For the Command Line Loader only
  • The Cumulative Warnings Threshold may be adjusted using the -W command line option to anywhere between 0 and 100.
  • Note that a Penalty Score of 0 represents a 'Rule OFF', as it has no effect at all on loading (like an Alert), and is not even logged for the users attention.
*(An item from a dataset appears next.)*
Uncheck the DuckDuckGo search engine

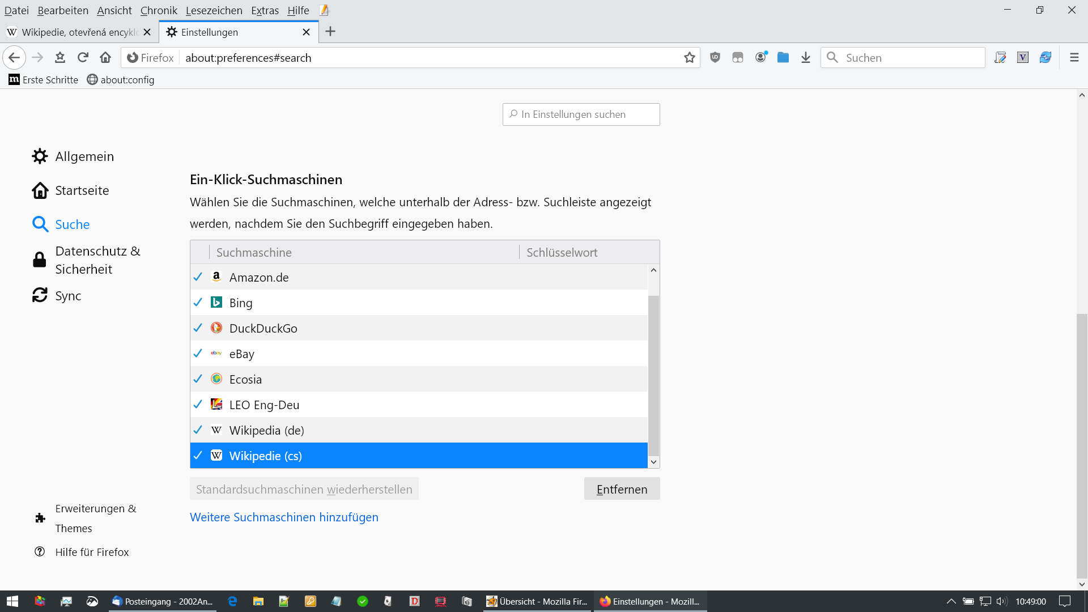pyautogui.click(x=198, y=328)
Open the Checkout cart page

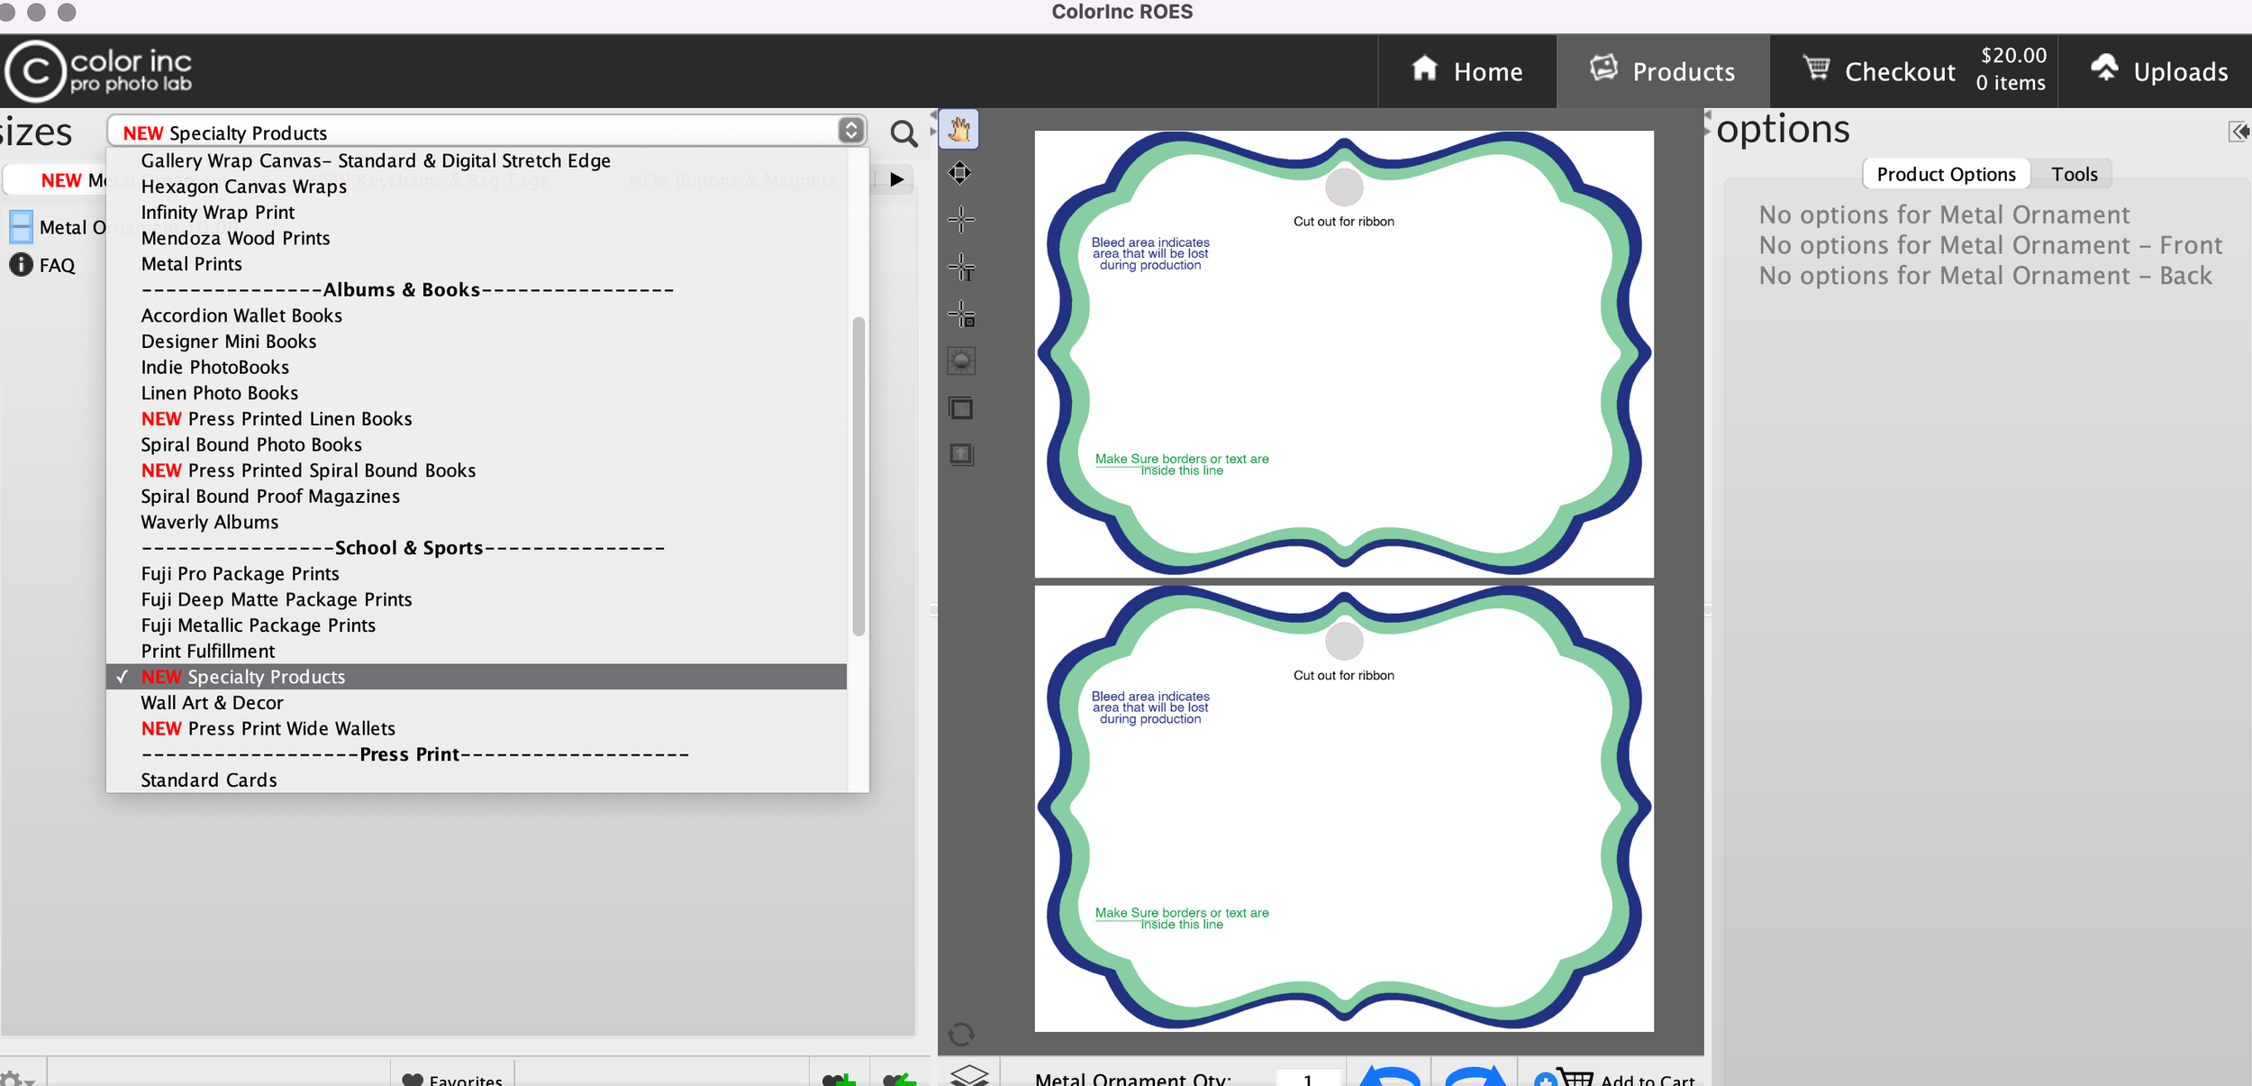point(1900,72)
Thus, editing a Penalty Score for a Rule to 0 is an effective way of 'turning off' the rule without having to alter the code implementing the rule.
  • If the Threshold for Alerts becoming Warnings is 1 less than the Threshold for Critical Errors, NONE of the Penalty Scores are treated as Warnings.

Specific Penalty Scores

Fatal Error Scores (9)
  • Penalty Scores of 9 are usually associated with rules which ensure data integrity, eg: a CIDX in an ACTIVITY file is not defined elsewhere in the load or in the DB.
  • Data with these sorts of errors must never be loaded under any circumstances.
For the Command Line Loader only
  • Penalty Scores of 9 can never be adjusted to 'Warnings' or 'Alerts' because the 'Threshold for Critical Errors' can never be set to greater than '9'.
  • The '9' Penalty Score is termed a 'Fatal Error' Penalty Score ,as it will always lead to an invalid file no matter the penalty thresholds.
Structure Checks (6+)
  • Penalty Scores of '6' or above, have additional meaning in the context of 'checking structures':
  • Regardless of whether a score >= 6 is classified as an Alert, Warning or Error, a score of >=6 against a deposited structure in the COMPOUND_CTAB file indicates that this particular CTAB should not be used during the compound Normalization procedures.
  • Instead, the 'structure' should be assigned an 'empty structure' molregno.